The tech press has gotten better and better at chronicling the latest troubling answers — for instance, people may in fact listen to your voice activations as part of the process of refining the device’s functionality — and detailing what, if anything, you can do about it.
Nevertheless: As of last year, a little more than a quarter of American households owned a smart speaker, according to one estimate. The category leader is the Amazon Echo, equipped with the Alexa voice-recognition software; Amazon says it has sold more than 100 million Alexa devices.
‘Smart home’ trend
Certain tech-use indicators have in fact levelled off in recent years, but that’s mostly because they correspond with categories that are already thoroughly established and widespread: Around 95 per cent of consumers in the US say they have or use a cellphone, and 89 per cent have or use the internet, according to Pew.
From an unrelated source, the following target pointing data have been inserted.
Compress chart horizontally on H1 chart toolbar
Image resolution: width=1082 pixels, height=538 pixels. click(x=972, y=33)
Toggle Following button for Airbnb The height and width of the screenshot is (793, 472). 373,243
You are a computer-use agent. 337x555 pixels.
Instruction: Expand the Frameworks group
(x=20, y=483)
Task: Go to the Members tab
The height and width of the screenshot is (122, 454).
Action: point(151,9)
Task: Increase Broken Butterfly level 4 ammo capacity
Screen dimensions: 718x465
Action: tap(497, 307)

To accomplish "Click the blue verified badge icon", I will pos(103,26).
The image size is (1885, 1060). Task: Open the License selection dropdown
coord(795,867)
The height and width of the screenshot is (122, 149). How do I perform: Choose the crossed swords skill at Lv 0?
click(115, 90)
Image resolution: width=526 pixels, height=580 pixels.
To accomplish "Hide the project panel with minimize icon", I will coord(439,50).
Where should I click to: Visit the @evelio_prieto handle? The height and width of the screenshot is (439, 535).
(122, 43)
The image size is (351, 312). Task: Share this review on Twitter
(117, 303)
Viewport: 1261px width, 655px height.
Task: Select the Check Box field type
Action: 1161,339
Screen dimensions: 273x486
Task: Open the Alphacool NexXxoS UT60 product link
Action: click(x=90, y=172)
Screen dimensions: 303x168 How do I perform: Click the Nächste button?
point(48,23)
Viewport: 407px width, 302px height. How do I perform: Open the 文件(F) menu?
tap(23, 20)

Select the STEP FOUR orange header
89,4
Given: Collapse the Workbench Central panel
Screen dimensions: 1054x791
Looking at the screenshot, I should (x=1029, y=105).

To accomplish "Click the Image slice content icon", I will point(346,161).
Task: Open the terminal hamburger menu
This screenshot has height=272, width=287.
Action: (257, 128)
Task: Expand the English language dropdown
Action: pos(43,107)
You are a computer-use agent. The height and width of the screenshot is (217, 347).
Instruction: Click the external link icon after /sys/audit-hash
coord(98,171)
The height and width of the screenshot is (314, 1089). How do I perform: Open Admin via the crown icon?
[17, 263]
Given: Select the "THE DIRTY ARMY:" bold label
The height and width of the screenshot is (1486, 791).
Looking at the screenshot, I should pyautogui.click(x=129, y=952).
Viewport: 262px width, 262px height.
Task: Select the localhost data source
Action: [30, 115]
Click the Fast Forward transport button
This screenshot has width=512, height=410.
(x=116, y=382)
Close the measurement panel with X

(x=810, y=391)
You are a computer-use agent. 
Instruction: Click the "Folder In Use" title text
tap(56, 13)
But dig a little deeper into that data, and it turns out that “new connected devices continue to emerge” and we continue to embrace them. In addition to voice assistants, smart TVs and wearable devices are growing in popularity.
Perhaps most remarkable, if you think we’re in the midst of tech backlash, is the traction of the aggressively hyped “smart home” trend, encouraging you to link your locks and lights and other household infrastructure to the internet. Amazon (which intuitively ought to be suffering in a tech-backlashed environment) recently announced that the record sales on its most recent Prime Day promotion included “millions of smart home devices”.
A shrug and nothing more
So if there is no tech backlash, why is that? Probably a combination of factors. For starters, technology can be complicated, and most of us don’t bother to read terms-of-service agreements, let alone try to understand how something like Alexa, or even Facebook, really works.
By and large, tech companies prefer it this way, and they either actively obscure the way their algorithms make decisions or passively encourage you to focus on the post-user-manual idea that technology “just works”, and you don’t need to worry about whys or (especially) hows.
Also, we really, really like much of what technology has to offer. There are good reasons to feel that way: Technology has improved the world, and our lives, in plenty of ways. But it often seems we are willing to overlook significant potential downsides in exchange for rather trivial payoffs.
Maybe being a more determined backlasher just feels hopeless. Quitting Facebook or boycotting Amazon seems similar to removing a drop of water from the ocean. Even an unfamiliar start-up backed with piles of venture capital has the resources to get around whatever entity is supposed to regulate it.
The Luddites lost. Why not just learn to stop worrying and love the gizmos?
I wonder if the main reason more of us aren’t active participants in a tangible tech backlash is that we assume lots of other people are. After all, the same tech lords people pay to worship at pricey conferences are now occasionally hauled before US Congress, and there’s some sense that cracking down on them might be a political winner.
Sure, the actual plans for doing so tend to be vague (and those tech lords don’t seem to be suffering). But everybody’s complaining about technology all the time — there’s nothing more on-trend than lamenting our ephemeral hashtag culture.
So it’s easy to believe that there really is a roiling tech backlash that will somehow head off any dystopian outcomes, while we lean back and ask Alexa whether it’s raining. In other words, it’s a virtual backlash: so convincing we can really see it, if we just wear the proper goggles.